## What needs to be done
Retype exactly the lines below, starting with the line that contains "Click the printer icon in the top toolbar" and ending with the last line; leave out any pictures.

## Source material
◆ ◆ ◆ ◆
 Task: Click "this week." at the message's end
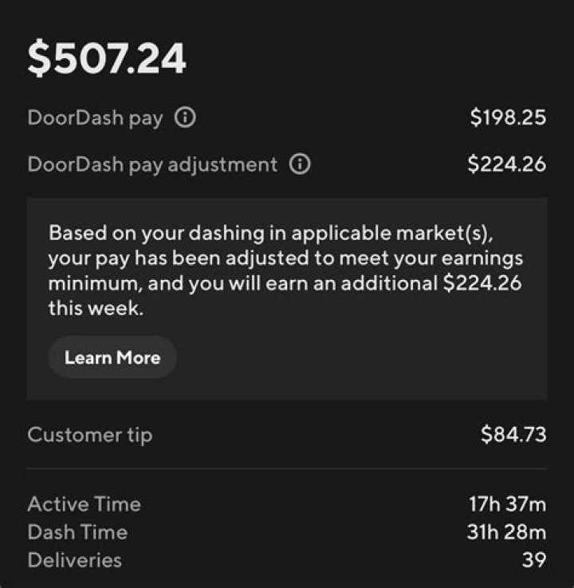(x=96, y=309)
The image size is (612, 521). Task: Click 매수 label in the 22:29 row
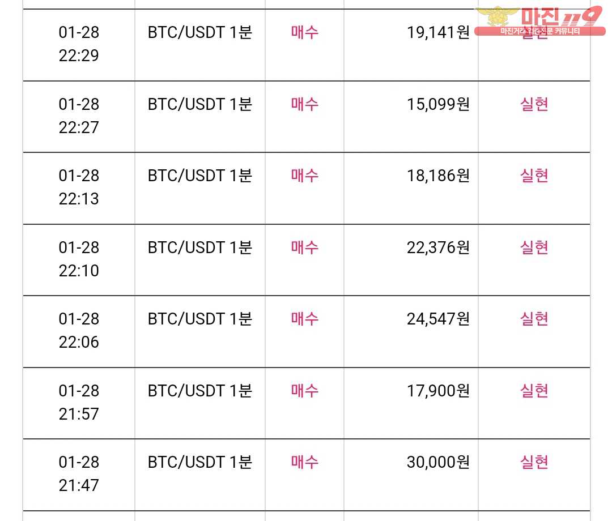(x=305, y=32)
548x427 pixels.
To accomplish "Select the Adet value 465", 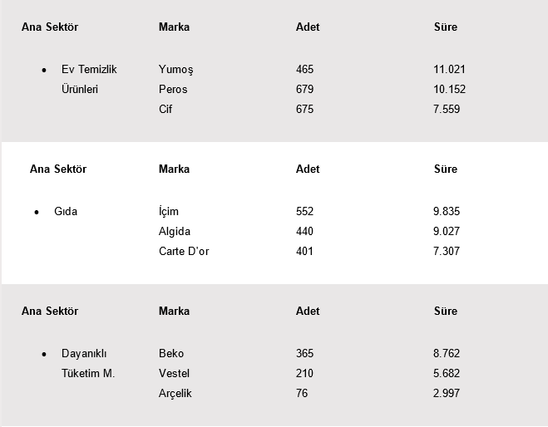I will (305, 70).
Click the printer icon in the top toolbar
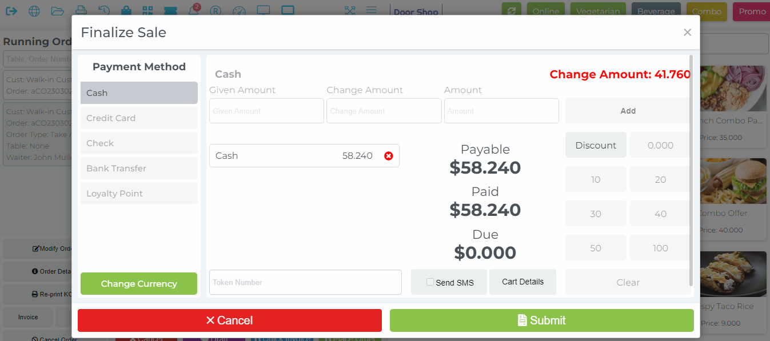Image resolution: width=770 pixels, height=341 pixels. click(x=81, y=10)
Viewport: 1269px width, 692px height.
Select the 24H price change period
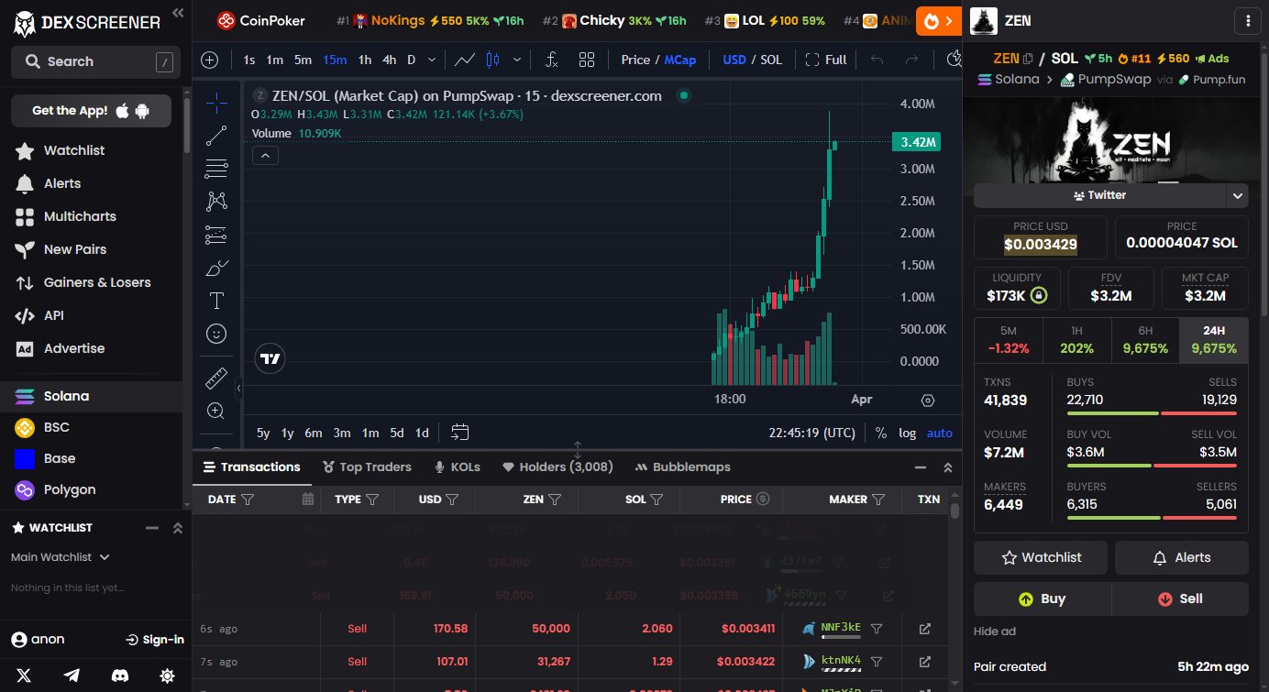click(x=1213, y=339)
◆ ◆ ◆ ◆
## Exercise answer
Click the printer icon in the top toolbar
Image resolution: width=770 pixels, height=341 pixels. click(x=81, y=10)
Viewport: 1269px width, 692px height.
Select the 24H price change period
click(x=1213, y=339)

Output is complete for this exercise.